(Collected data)
((

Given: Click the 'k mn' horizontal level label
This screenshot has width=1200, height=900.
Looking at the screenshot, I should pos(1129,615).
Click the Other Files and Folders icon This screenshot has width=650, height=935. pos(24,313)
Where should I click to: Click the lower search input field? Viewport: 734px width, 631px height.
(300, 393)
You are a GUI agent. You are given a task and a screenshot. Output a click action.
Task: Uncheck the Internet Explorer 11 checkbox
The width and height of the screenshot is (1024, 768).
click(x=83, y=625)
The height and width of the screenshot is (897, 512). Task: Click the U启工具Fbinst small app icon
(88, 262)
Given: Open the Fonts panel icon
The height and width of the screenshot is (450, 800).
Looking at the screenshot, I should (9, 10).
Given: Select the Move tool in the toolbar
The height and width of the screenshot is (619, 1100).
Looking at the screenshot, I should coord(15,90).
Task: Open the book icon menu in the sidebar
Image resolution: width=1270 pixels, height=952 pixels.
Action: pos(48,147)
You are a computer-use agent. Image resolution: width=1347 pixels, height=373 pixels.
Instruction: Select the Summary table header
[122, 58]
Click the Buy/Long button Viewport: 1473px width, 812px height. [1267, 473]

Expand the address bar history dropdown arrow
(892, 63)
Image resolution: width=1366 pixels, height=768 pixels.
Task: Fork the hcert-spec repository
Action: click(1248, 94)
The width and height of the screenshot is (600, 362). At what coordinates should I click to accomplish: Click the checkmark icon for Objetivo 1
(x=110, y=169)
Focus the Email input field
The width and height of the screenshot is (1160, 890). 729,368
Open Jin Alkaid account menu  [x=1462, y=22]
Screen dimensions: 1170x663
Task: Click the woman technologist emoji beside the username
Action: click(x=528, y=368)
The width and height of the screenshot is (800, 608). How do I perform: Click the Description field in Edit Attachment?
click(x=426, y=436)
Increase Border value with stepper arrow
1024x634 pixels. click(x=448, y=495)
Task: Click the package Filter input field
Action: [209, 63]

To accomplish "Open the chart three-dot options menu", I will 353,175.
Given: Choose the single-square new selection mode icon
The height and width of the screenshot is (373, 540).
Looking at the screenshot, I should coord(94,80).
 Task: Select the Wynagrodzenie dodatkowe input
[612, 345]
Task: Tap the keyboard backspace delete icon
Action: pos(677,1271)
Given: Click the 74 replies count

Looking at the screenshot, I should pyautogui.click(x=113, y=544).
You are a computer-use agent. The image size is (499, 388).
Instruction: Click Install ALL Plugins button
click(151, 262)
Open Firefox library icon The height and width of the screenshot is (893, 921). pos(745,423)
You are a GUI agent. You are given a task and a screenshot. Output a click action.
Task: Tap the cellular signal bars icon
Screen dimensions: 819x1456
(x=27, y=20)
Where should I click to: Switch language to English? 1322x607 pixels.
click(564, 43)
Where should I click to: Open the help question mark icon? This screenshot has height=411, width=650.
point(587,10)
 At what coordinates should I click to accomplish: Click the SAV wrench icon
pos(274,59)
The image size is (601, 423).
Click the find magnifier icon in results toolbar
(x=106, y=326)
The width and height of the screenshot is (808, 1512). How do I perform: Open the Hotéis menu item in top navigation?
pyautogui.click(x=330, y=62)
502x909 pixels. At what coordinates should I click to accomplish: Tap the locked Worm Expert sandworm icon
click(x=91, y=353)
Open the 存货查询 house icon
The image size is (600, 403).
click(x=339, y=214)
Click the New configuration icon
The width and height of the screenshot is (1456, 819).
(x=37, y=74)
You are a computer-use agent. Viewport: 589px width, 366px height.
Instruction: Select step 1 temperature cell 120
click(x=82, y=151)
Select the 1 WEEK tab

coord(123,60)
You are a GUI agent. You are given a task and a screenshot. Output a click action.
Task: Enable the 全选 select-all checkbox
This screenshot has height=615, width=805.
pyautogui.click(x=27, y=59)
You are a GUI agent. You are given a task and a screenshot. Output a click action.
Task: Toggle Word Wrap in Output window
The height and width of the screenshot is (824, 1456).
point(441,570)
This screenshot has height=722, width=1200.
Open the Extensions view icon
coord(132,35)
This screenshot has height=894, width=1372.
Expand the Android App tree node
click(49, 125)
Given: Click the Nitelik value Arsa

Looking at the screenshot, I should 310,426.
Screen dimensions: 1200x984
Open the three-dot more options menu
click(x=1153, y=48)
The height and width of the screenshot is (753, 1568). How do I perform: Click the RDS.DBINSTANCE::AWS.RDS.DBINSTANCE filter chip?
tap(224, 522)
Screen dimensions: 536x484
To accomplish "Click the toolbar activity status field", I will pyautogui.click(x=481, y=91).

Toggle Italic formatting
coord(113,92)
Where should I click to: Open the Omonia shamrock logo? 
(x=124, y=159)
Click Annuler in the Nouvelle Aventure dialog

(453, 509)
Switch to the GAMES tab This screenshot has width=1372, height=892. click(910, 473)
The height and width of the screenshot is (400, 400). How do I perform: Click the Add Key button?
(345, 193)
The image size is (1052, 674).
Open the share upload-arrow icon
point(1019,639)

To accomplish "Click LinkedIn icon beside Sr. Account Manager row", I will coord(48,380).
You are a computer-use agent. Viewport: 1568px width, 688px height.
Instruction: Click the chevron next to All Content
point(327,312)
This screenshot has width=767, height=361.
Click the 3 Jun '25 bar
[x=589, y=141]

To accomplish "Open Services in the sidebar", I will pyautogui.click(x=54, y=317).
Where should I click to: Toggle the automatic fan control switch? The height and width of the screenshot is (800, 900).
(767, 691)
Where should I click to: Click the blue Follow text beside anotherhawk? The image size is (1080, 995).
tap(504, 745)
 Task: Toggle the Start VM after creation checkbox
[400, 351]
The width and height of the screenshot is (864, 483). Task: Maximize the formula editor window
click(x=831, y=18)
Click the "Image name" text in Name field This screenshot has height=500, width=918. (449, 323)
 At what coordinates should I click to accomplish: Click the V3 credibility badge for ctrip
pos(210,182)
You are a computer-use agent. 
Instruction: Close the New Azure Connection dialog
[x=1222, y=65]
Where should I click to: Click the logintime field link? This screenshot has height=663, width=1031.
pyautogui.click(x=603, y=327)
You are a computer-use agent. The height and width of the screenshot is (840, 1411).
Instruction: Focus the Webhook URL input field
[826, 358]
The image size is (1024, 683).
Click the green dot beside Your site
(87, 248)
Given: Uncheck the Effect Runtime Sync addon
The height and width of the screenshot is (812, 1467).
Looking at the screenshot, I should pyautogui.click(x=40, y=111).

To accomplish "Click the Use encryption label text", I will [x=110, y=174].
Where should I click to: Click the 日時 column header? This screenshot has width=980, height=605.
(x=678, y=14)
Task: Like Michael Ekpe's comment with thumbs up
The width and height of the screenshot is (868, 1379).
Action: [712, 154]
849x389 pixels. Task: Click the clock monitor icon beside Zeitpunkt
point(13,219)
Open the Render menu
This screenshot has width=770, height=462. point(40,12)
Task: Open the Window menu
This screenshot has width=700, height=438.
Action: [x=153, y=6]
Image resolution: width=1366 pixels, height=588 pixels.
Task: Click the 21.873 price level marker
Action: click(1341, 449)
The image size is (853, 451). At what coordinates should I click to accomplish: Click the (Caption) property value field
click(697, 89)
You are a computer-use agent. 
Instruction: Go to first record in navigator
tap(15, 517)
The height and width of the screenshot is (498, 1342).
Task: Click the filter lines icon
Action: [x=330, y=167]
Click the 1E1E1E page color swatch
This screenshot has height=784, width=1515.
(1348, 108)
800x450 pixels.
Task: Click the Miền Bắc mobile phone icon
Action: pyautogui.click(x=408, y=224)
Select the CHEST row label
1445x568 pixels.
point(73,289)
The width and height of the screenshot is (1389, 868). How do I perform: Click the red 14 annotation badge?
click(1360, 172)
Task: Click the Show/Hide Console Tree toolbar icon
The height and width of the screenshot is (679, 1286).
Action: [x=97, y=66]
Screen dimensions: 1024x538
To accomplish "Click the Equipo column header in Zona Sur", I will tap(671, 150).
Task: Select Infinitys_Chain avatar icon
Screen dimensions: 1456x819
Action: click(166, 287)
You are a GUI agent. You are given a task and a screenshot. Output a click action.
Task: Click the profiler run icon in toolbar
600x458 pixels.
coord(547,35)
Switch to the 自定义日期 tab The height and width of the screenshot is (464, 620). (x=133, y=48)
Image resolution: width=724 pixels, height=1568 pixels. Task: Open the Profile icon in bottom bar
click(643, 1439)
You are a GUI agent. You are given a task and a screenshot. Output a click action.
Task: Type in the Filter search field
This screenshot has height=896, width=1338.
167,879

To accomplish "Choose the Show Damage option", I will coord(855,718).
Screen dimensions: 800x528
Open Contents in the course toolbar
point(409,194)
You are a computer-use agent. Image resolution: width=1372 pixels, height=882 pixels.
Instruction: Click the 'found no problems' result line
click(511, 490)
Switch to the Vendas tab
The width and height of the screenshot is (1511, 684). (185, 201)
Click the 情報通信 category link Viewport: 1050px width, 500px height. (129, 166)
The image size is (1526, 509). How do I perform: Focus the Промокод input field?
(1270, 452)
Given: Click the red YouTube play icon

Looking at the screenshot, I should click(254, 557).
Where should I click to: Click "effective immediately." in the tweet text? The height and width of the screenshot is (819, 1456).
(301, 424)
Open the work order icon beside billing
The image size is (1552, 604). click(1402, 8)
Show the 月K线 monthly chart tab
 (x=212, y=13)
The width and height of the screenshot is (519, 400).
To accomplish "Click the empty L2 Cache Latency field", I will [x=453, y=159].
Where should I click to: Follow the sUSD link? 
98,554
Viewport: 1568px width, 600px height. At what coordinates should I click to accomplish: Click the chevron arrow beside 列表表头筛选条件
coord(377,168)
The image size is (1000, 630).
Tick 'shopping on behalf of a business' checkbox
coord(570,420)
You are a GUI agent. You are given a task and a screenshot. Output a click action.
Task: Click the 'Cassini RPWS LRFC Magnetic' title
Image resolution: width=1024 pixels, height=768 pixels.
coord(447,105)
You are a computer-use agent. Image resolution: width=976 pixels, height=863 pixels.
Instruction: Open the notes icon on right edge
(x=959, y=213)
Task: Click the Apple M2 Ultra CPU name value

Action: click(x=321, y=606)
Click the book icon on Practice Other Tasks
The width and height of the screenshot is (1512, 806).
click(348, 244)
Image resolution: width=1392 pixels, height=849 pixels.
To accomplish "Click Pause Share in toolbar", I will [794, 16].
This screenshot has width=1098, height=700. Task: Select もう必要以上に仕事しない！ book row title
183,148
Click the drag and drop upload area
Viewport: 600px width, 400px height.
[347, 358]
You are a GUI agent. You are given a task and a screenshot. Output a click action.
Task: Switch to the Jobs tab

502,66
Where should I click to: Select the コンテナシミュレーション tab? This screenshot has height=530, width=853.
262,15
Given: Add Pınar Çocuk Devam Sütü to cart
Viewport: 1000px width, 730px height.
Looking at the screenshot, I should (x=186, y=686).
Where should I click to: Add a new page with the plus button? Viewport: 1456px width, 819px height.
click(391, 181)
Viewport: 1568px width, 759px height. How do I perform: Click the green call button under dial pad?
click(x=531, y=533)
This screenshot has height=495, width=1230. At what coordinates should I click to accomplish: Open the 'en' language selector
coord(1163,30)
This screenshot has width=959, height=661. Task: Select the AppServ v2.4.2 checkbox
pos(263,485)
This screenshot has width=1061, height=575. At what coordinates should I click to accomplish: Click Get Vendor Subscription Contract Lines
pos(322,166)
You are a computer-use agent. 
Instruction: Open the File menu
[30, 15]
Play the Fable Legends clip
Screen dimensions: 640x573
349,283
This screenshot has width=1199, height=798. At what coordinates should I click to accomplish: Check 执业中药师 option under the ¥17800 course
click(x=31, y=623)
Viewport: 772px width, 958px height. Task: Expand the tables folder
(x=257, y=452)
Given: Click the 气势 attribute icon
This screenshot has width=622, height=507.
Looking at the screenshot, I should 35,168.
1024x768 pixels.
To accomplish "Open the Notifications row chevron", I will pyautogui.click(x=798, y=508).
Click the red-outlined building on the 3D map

))

**Directions**
What lines in the data above carry "sidebar"? Return them all.

**Answer to this exercise**
Task: Open the book icon menu in the sidebar
To accomplish "Open Services in the sidebar", I will pyautogui.click(x=54, y=317).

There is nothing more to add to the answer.